THIS is childhood cancer.
Months and years down the road, things start to “normalize”, but it never actually becomes “normal” again. It will always be OUR “normal”, but not the old normal (if normal is even a thing). You find joy in all of the little things. Your heart soars when you get to do such mundane things as take all 3 kids to the grocery store or walk into church as a full family of 5. Your heart just might burst when you see such genuine, amazing smiles on your kids and watch them play together and declare each other their “best friends”, day in and day out. You soak up as much as possible, knowing from experience, that we have no idea what tomorrow may hold.
This is childhood cancer.
“Children with cancer are like candles in the wind who accept the possibility that they are in danger of being extinguished by a gust of wind from nowhere and yet, as they flicker and dance to remain alive, their brilliance challenges the darkness and dazzles those of us who watch their light.” – Unknown (and found from a friend’s FB page).

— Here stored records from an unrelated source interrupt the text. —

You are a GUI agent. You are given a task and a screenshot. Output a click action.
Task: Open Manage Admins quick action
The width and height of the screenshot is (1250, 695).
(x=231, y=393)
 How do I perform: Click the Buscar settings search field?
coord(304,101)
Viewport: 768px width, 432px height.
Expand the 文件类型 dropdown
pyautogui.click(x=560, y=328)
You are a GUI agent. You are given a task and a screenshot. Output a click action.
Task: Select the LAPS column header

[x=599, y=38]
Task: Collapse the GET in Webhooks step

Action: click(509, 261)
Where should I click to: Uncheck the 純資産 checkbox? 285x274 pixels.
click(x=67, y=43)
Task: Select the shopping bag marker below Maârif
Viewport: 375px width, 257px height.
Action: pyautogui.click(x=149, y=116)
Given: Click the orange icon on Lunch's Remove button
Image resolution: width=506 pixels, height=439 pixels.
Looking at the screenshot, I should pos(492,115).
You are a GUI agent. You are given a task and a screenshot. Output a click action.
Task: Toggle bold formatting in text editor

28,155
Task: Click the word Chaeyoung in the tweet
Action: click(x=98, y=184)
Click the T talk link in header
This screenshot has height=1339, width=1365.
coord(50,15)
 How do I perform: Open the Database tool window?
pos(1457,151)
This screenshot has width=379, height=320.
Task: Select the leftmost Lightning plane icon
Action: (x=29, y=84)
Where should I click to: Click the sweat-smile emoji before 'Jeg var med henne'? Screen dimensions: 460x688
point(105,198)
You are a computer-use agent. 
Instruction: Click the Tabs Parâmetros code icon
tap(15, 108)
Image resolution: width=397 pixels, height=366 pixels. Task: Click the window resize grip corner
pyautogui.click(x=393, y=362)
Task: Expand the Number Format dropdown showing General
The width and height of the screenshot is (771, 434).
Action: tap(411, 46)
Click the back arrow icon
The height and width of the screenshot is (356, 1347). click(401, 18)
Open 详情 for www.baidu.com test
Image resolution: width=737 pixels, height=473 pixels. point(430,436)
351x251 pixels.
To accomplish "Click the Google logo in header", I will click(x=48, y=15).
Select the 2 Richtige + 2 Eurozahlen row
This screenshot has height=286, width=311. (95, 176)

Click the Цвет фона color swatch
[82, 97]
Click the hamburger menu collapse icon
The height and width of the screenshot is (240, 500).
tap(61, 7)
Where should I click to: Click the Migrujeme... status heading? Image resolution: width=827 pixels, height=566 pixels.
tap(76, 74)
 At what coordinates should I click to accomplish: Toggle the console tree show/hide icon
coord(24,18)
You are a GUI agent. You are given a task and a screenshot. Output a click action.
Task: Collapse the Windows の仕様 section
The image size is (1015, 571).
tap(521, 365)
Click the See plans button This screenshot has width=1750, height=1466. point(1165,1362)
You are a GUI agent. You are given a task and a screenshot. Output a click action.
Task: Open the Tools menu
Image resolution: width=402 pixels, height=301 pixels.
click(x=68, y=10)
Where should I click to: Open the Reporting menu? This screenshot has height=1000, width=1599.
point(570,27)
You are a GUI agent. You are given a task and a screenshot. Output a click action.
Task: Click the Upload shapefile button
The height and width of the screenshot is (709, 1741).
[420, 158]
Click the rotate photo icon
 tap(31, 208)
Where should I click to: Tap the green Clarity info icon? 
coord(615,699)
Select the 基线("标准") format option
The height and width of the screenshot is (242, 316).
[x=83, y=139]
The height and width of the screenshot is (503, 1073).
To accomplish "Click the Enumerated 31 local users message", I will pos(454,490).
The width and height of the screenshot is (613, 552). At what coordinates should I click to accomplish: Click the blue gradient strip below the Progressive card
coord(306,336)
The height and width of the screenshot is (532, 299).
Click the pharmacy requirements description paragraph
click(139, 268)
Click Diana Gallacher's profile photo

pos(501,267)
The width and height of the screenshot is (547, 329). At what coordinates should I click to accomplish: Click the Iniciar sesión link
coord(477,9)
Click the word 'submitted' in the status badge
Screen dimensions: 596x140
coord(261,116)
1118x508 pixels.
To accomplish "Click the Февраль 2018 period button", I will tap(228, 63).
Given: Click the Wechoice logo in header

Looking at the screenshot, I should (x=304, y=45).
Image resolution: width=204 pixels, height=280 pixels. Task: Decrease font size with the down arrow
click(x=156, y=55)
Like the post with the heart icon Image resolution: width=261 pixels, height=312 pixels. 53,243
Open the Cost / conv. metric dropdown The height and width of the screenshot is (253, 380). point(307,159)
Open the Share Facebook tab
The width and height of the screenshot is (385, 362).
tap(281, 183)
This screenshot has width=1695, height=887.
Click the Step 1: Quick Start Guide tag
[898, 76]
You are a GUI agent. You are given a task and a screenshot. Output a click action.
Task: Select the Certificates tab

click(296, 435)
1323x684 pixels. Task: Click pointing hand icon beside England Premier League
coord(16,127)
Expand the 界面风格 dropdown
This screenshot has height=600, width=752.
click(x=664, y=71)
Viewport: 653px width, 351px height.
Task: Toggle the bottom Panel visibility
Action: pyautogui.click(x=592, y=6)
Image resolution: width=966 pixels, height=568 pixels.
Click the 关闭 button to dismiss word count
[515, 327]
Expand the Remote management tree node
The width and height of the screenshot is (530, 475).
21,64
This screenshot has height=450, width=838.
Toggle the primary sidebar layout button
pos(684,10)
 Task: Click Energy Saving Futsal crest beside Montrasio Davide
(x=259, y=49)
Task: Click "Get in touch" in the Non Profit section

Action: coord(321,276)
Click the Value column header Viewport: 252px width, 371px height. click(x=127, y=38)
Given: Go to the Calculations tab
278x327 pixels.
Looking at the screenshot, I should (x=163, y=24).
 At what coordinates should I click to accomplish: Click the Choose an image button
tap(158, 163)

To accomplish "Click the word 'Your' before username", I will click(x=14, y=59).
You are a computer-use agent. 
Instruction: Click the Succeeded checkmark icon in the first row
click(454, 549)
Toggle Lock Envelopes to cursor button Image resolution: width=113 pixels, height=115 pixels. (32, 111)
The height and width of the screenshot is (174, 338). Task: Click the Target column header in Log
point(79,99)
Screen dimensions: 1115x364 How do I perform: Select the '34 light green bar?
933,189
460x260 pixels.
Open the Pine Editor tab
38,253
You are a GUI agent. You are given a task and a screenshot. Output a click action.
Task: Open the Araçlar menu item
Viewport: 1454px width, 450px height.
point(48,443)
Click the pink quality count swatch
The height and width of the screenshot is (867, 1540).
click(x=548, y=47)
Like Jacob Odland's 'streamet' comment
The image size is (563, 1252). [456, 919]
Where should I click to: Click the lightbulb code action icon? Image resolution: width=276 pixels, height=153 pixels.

Did you know that childhood cancer is NOT rare? Did you know that…
- 1 in 285 children will be diagnosed with cancer.
- 43 children per day or 15,780 children per year are expected to be diagnosed with cancer.
- More than 95% of childhood cancer survivors will have a significant health-related issue by the time they are 45 years of age. These health-related issues are side-effects of either cancer or more commonly, the result of its treatment.
- Cancer is the number one cause of death by disease among children.
- Since 1980, fewer than 10 drugs have been developed for use in children with cancer. Only three drugs have been approved for use in children. Only four additional new drugs have been approved for use by both adults and children.
- The average cost of a stay in a hospital for a child with cancer is $40,000.
- Only 4% of federal government cancer research funding goes to study pediatric cancer. The amount given to prostate cancer research is more than ALL the pediatric cancer funding COMBINED.
Facts from Nationalpcf.org